Solche Kartonstapel neben der Altpapiertonne werden künftig nicht mehr mitgenommen.
  • Solche Kartonstapel neben der Altpapiertonne werden künftig nicht mehr mitgenommen.
  • Foto: Landkreis Forchheim
  • hochgeladen von Roland Rosenbauer

FORCHHEIM (pm/rr) – Die Abfallwirtschaft des Landkreises Forchheim entsorgt das Altpapier aus Privathaushalten durch die Firma Veolia. Wenn die Papiertonne nicht mehr ausreicht, stellen die Bürger den Rest gerne daneben. Dies bringt jedoch einige Probleme mit sich, denn bereitgestelltes Papier quillt bei Regen auf und zerfällt beim Versuch es in das Müllfahrzeug zu wuchten.

Darüber hinaus nimmt es stark an Gewicht zu. Bei an mehreren Haushalten zusätzlich bereitgestelltem Papier pro Straße ist dies nur mit enormen Zeit- und vor allem Kraftaufwand zu handhaben. Darüber hinaus können diese nassen Papierklumpen inmitten des restlichen Altpapiers schlechter sortiert werden. Ein hochwertiges Recycling ist unter Umständen nicht mehr möglich.

Fehlverhalten könnte zu Gebührenerhöhung führen

Oft stehen Kartonagen neben fast leeren Papiertonnen, was die Ladearbeit der Müllwerker verdoppelt. Manchmal erfolgt die Bereitstellung sogar in Eimern oder Wannen. Das Entleeren dieser diversen Gefäße in die Schüttung des Müllfahrzeuges ist mit erheblichen Problemen verbunden.
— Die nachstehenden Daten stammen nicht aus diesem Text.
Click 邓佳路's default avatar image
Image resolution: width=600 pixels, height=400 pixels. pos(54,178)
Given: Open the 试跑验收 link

Dieser unnötige erhöhte Aufwand bei der Einsammlung und Verwertung erhöht den Druck auf die Kosten, welche später durch Gebühren auf die Bürger umgelegt werden.
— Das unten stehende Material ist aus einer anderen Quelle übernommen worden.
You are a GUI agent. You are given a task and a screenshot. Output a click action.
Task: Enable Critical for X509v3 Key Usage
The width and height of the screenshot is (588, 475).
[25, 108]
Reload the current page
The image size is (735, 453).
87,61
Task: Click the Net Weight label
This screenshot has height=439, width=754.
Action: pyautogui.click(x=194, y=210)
Auch die Wertstoffhöfe nehmen Altpapier an

Wenn zum Beispiel bei einem Umzug oder beim Kauf größerer Produkte übermäßiges Altpapier oder Kartonagen anfallen sollte, kann diese Menge an den 30 Wertstoffhöfen im Landkreis Forchheim kostenfrei abgegeben werden. Sollte die Papiertonne regelmäßig nicht ausreichen, so kann eine zusätzliche Tonne kostenfrei bei der zuständigen Firma Veolia angefordert werden (Tel.: 09502/94940 bzw. Info-Pettstadt@veolia-umweltservice.de).
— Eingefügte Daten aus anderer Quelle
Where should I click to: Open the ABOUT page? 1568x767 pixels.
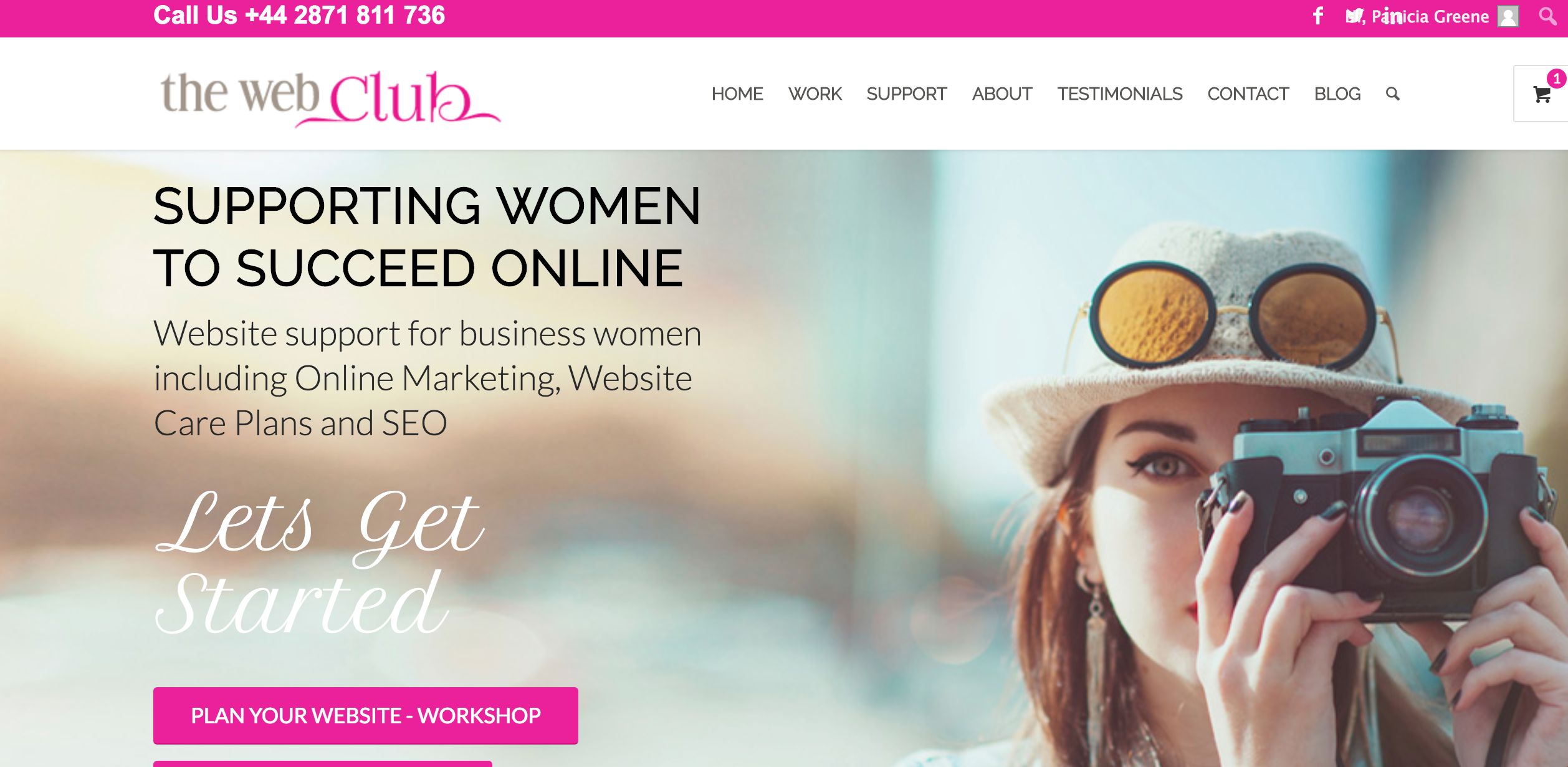coord(1002,94)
Oft befinden sich in den Papiertonnen nur einige sperrige Kartonagen und vor allem viel Luft. Meistens genügt es, die Kartonagen zu zerkleinern, so dass das ganze Papier hineinpasst. Papier von gewerblichen Betrieben muss (mit Ausnahme von Kleinmengen) ohnehin über privatwirtschaftliche Firmen entsorgt werden.